水館にルヴァとオスカーが到着すると、すでに連絡が行っていたものか、執事が玄関先で出迎えていた。
 
馬車から下りたルヴァが、いそいそと執事に声をかける。
「あ〜、リュミエールの様子はいかがですか?何か食べれましたか?」
そうやって何やらぽそぽそと話し合っていると、オスカーがようやくのそっと馬車から下りてくる。
当然かもしれないが、むちゃくちゃ気が重そうな顔である。
宮殿からここへ来るときも、さんざん嫌がって後延ばししようとなんやかやと言い訳するのを、
「あんたね!そんな事言ってると、万が一自分が『つわり』になったとき、誰も介抱してくれないよ?
それとも、あんたに熱い視線を送ってるお嬢さん達に、背中さすってもらう?つわりの!!!!」
とオリヴィエに脅かされ、渋々やってきたのだった。
 
馬車から下りたまま、鬱蒼とした顔つきでオスカーが佇んでいると、こっちは別の意味で鬱そうとしたルヴァが
小走りで近づいて来る。
「あ〜リュミエールは相変わらず物が食べられないそうですね。お茶を少し口にしただけで、
もうぼんやりしてるだけだそうです。当然ですね…心構えの出来ていた女性でも、情緒不安定に
なったりするそうです。ましてや、ねぇ…」
相槌を求めてルヴァがオスカーを見る。
そう言われたところで、オスカーは妊娠した女性と知り合ったことはないし、当然自分が妊娠したことも
ない。
結局曖昧な顔で言葉を濁していると、勝手に納得した顔でルヴァは中にはいることを促した。
 
「あなたが、これから水館で彼の介護に付くことは、またリュミエールには言ってないんですよね」
いつものきびきびした動きとは天と地もあるほどの、面倒くさそうな動作で、オスカーはルヴァの後を追って
無言で廊下を歩いている。
「ショックを受けなければいいですけどねぇ…」
ため息を付きつつ言われてしまうと、「だったら、このまま帰ってもいい」と、思わず言ってしまいそうになる
オスカーである。
忍の一字で、扉を開ける執事の後についてリュミエールの私室へはいる。
 
白と水色で統一された、涼やかな部屋であった。
そこから奥の寝室の扉をそうっと開け、執事が声を潜めるようにして主に声をかけた。
「…リュミエール様、ルヴァ様とオスカー様がお出でです」
中から、何やら取り乱しているようなリュミエールの声がする。とぎれとぎれに聞こえるのは、「入っていただいて…」だの「お断りして…」だの、完全に混乱しているような言葉だった。

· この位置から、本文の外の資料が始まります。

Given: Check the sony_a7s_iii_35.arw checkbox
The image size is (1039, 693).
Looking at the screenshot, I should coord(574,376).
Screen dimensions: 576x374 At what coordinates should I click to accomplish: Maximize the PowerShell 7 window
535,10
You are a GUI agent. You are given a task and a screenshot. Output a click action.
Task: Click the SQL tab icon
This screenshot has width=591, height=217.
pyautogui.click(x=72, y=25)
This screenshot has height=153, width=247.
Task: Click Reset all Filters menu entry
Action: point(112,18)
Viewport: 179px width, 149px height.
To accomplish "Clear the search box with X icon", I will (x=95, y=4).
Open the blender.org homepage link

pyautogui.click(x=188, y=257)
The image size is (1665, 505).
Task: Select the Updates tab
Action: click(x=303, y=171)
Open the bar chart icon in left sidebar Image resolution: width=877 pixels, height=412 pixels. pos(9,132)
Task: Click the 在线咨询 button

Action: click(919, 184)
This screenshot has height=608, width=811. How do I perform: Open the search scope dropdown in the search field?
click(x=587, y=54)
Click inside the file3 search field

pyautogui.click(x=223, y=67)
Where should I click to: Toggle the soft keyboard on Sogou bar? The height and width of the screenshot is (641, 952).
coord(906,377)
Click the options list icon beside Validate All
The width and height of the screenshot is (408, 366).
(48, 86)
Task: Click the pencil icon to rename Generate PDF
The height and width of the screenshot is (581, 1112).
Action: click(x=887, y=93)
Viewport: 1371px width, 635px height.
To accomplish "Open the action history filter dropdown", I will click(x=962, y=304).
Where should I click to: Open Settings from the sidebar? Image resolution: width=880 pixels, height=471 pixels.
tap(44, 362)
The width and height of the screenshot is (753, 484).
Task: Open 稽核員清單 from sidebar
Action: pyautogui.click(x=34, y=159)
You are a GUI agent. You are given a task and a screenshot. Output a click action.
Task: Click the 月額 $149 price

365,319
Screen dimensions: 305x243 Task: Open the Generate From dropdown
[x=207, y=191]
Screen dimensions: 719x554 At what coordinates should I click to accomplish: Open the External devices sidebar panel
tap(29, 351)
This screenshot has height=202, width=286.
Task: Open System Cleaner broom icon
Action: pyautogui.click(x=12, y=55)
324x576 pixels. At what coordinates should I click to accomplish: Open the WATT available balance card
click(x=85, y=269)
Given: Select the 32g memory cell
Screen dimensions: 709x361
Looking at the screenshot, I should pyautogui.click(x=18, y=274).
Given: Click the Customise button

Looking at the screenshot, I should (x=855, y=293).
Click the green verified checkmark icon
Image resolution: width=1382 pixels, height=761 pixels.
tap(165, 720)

ルヴァがオスカーの腕をぐいぐい引っぱり、執事の肩を叩く。
「あ〜、この先は私達で説明しますから」
おっとりと一見どっしり落ち着いた風に言われ、内心でやはりかなり動揺しているらしい執事は、
あからさまにほっとした様子で下がっていった。
「リュミエール、入りますよ」
オスカーもルヴァに引きずられて、リュミエールの寝室へ足を踏み入れた。
 
「オスカー…、ルヴァ様…」
ベッドの上に悄然と座っていたリュミエールが、同僚の顔を認めて顔を引きつらせ、ルヴァの顔を見て、ほっと
安心した様子をみせる。
いつもであれば、ここまではっきり表情に出されることなどないので、オスカーはなんとなくむっとしたきり、寝室の入り口で立ち止まった。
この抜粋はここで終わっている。